_Work request 1_.
In the post about the election cycle, what reasons does the writer give for calling this election different from past ones? Answer in one to three sentences.
_Work request 2_.
Based on the two posts about the election and the weather, say whether each statement agrees with the text. Answer yes or no, and quote the deciding words. (a) The family's asparagus farm covered 7 acres. (b) The family kept more farm animals than their neighbors did. (c) The Republican rival pays for his own campaign.
_Work request 3_.
Continue the post about weather on the family farm from where it stops.

_Reading text_.
This particular election cycle is different in many ways from past elections. Half the Republican party is represented by angry, disillusioned voters, as is the Democratic party. Not only is the Democratic party divided, but for the first time in history, a very savvy political female is trying to win the nomination, and might actually win the general election. She is competing against the only Republican still in the primary, and her rival Democrat, who is leading the angry, disillusioned voters of her party.

The Republican rival happens to be an 'outsider' not a traditional politician, funding his own campaign, and constantly told he's political incorrect. But a lot of his comments mirror the Democrat rival of the woman seeking to become President. Examples: trade policies and acceptance of millions of dollars in contributions from those the public believe can and do buy the best government money can buy.

Obviously, political correctness can direct attention from substantive matters and also fight liberalism

Wednesday, May 11, 2016

Weather

For as long as I can remember, weather conditions have been an important topic of conversation in our family. During my childhood years my family lived in a small farming community in Iowa. It was a river town with shops catering to the many farms dotting the rolling hills of Iowa. Corn was the predominate crop and one could drive for miles and miles and see only rows of corn. During the growing season, the green stalks would be 'knee high by the 4th of July'. By the first frosty days of autumn, the stalks would be higher than a mans head with tops of golden silk glistening in the sun.

My family lived on a small asparagus farm. Besides the 7 acres of asparagus, we had huge beds of black berries, raspberries, strawberries and numerous bee hives. We had farm animals, cows, hogs and chickens, but on a smaller scale than our farming neighbors. You can imagine how important it was to be aware of weather changes. Listening to the noon time radio broadcasts giving weather and stock prices was part of the lunch time ritual.

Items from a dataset
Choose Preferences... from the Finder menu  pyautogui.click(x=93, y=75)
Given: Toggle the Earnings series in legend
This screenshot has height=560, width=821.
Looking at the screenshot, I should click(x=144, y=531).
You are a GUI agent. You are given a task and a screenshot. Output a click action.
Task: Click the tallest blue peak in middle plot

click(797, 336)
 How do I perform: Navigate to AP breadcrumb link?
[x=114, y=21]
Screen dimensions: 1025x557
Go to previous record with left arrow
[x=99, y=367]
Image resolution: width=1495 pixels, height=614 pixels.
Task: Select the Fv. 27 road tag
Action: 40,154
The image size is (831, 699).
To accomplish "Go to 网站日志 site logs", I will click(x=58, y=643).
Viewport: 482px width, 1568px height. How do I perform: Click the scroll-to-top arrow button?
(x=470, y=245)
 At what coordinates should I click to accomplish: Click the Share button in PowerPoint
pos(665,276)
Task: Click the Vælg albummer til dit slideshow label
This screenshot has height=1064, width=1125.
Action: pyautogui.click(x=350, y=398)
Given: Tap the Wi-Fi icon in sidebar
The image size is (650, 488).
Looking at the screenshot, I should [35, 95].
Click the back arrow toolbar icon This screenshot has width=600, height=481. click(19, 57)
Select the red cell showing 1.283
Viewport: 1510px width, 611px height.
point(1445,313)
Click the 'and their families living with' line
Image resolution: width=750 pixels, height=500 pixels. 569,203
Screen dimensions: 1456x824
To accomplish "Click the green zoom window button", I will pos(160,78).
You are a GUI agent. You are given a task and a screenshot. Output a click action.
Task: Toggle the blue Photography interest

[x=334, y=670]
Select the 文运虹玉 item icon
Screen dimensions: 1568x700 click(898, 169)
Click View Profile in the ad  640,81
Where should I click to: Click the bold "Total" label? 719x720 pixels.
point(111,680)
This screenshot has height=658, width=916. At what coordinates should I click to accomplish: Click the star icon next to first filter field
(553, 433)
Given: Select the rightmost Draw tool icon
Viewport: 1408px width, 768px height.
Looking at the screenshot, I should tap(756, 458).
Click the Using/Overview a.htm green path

_Answer 1_.
Half of both the Republican and Democratic parties is made up of angry, disillusioned voters, and the Democratic party is divided. Also, for the first time in history, a savvy political woman is trying to win the nomination and might win the general election.

_Answer 2_.
(a) Yes: "Besides the 7 acres of asparagus"
(b) No: "but on a smaller scale than our farming neighbors"
(c) Yes: "funding his own campaign"

_Answer 3_.
Exchanged letters with farming relatives in other states always included information about the weather and its' affect on the crops they grew, tobacco in Kentucky, wheat and corn in Kansas. During the years that we lived on the asparagus farm Dad continued his job with the telephone company. The phone company had transferred the family several times during his early years with the company, but we lived in our little river town for a number of years. It looked to be permanent, but when the company asked, and offered, a transfer from Iowa to San Francisco, the family left farming behind.

As my brothers and sisters married and moved to areas where their careers took them, I too found myself far removed from the daily concerns of an agricultural life. But rather than harvesting corn, milking cows and feeding chickens, I indulge in amateur gardening. I like propagating African violets, sprouting avocado seeds, and raising geraniums in hanging baskets. A small container garden is my pretense to owning farming genes passed on to me from parents and grandparents. As far as weather went, I only paid attention, in a hap-hazard way, to reports of weather temperature and rain fall.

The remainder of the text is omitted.